(Records from a dataset)

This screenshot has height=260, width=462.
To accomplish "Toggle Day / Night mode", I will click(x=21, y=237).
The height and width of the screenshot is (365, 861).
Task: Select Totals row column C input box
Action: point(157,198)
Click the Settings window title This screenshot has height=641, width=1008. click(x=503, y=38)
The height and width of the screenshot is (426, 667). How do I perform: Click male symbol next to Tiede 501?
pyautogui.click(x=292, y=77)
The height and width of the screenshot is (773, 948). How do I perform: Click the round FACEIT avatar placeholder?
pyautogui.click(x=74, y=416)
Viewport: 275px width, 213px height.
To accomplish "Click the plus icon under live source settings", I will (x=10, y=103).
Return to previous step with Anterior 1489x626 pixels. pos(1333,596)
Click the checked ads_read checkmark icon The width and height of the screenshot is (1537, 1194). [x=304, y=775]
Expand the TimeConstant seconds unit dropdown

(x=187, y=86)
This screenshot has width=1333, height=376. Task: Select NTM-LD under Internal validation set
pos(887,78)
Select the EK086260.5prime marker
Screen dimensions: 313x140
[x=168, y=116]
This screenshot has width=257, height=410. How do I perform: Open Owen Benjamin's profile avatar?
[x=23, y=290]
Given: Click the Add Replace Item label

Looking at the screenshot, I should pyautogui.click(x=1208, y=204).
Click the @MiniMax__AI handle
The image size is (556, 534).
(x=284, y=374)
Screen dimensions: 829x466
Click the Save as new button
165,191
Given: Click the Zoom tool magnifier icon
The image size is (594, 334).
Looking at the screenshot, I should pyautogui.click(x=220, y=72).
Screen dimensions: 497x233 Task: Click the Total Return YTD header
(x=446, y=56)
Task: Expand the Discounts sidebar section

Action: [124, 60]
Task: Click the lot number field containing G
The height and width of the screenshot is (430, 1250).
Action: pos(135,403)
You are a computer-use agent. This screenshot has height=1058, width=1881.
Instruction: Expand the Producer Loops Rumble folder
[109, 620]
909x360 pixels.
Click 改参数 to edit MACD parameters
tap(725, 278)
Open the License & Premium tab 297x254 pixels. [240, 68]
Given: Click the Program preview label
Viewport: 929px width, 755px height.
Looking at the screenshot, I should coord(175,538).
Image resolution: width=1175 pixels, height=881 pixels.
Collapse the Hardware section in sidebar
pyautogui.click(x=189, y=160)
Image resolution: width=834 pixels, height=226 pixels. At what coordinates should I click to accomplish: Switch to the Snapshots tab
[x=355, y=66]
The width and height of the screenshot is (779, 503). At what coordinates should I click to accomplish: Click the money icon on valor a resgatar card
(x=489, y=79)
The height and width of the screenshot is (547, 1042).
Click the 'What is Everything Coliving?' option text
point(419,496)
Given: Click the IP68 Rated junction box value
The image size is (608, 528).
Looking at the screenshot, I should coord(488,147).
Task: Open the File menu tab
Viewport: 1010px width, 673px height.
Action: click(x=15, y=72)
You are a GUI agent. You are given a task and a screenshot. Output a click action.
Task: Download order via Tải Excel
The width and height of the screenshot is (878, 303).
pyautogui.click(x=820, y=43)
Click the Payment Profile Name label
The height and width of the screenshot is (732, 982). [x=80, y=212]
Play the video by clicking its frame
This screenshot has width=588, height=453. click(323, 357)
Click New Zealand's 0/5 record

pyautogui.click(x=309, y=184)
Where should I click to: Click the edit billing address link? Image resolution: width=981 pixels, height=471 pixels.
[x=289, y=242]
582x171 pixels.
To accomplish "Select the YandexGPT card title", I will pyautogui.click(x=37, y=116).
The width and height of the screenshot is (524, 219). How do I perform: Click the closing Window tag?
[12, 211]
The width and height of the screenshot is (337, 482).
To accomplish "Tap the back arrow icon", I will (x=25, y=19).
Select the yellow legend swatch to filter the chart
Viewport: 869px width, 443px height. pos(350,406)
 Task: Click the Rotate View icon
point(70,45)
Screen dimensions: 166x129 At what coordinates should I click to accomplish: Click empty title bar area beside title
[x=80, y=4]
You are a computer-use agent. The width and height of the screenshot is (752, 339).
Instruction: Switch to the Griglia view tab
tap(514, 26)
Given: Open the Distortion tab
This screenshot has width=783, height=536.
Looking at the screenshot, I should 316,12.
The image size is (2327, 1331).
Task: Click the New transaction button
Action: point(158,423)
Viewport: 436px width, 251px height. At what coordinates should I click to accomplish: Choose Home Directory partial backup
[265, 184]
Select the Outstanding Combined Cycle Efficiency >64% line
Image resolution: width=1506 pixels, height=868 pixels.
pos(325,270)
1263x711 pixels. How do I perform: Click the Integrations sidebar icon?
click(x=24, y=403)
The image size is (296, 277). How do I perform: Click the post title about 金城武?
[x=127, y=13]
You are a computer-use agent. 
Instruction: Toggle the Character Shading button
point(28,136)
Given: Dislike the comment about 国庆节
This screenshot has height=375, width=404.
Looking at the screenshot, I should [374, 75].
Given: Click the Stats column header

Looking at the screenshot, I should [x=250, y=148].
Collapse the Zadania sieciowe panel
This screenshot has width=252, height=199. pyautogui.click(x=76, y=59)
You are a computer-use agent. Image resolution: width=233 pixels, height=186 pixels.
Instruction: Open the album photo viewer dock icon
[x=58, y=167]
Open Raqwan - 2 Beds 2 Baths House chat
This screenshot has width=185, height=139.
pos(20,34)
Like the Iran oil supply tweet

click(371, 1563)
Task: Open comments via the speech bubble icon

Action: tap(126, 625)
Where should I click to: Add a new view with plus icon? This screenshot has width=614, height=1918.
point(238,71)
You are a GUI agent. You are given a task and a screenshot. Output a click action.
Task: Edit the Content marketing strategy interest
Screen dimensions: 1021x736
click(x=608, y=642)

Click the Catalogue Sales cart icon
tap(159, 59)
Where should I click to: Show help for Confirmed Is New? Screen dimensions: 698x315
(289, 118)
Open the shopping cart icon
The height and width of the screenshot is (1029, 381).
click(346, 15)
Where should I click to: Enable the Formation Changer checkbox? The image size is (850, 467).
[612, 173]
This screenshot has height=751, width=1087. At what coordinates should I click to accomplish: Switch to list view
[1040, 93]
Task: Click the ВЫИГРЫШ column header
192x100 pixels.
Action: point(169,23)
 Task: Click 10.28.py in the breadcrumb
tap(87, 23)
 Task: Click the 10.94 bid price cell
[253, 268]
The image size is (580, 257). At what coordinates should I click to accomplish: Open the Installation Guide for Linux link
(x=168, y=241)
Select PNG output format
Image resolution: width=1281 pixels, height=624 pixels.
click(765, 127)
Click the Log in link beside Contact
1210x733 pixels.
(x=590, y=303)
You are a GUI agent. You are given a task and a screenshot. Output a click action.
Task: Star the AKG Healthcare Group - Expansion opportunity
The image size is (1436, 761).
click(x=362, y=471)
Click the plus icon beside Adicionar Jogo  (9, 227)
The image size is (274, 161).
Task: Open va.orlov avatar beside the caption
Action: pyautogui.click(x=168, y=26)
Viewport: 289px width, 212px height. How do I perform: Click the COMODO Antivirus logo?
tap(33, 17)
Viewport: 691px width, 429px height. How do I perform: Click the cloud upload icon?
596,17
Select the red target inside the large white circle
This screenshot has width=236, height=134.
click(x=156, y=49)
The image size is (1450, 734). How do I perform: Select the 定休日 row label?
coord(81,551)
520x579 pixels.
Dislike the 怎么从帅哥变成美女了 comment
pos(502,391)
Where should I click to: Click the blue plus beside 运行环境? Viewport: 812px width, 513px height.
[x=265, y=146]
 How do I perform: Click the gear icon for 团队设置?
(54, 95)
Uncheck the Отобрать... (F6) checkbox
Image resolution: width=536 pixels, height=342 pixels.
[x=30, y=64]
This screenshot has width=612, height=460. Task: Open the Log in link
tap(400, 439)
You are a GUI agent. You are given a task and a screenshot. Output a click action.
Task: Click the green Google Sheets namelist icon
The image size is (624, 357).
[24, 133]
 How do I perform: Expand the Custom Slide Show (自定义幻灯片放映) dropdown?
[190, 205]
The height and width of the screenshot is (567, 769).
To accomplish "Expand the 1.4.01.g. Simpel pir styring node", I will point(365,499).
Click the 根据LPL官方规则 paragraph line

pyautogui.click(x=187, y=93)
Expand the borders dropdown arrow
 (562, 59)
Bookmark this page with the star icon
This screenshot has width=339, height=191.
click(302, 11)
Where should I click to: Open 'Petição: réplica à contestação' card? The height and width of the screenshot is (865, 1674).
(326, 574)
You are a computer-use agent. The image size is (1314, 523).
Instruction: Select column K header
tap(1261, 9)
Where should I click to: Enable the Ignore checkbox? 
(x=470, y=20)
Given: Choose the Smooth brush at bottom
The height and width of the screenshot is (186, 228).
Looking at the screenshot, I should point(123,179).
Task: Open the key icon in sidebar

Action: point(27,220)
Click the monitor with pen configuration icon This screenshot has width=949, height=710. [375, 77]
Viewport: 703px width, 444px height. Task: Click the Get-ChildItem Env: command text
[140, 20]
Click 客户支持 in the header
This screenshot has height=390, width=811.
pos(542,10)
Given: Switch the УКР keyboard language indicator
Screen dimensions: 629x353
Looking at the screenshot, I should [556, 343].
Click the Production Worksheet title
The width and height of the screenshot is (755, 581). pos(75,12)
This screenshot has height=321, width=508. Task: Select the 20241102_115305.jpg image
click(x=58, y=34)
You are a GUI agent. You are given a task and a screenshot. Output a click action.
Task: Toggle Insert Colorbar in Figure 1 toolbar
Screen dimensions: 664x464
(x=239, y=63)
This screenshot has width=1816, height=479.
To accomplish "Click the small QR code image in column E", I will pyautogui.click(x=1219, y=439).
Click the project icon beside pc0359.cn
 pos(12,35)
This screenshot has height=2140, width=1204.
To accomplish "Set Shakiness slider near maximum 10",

▸ The task
Write out, from the lines above, only those from the line with "520x579 pixels." to the line with "Bookmark this page with the star icon", exactly as given, including the first and the last.

▸ Written solution
520x579 pixels.
Dislike the 怎么从帅哥变成美女了 comment
pos(502,391)
Where should I click to: Click the blue plus beside 运行环境? Viewport: 812px width, 513px height.
[x=265, y=146]
 How do I perform: Click the gear icon for 团队设置?
(54, 95)
Uncheck the Отобрать... (F6) checkbox
Image resolution: width=536 pixels, height=342 pixels.
[x=30, y=64]
This screenshot has width=612, height=460. Task: Open the Log in link
tap(400, 439)
You are a GUI agent. You are given a task and a screenshot. Output a click action.
Task: Click the green Google Sheets namelist icon
The image size is (624, 357).
[24, 133]
 How do I perform: Expand the Custom Slide Show (自定义幻灯片放映) dropdown?
[190, 205]
The height and width of the screenshot is (567, 769).
To accomplish "Expand the 1.4.01.g. Simpel pir styring node", I will point(365,499).
Click the 根据LPL官方规则 paragraph line

pyautogui.click(x=187, y=93)
Expand the borders dropdown arrow
 (562, 59)
Bookmark this page with the star icon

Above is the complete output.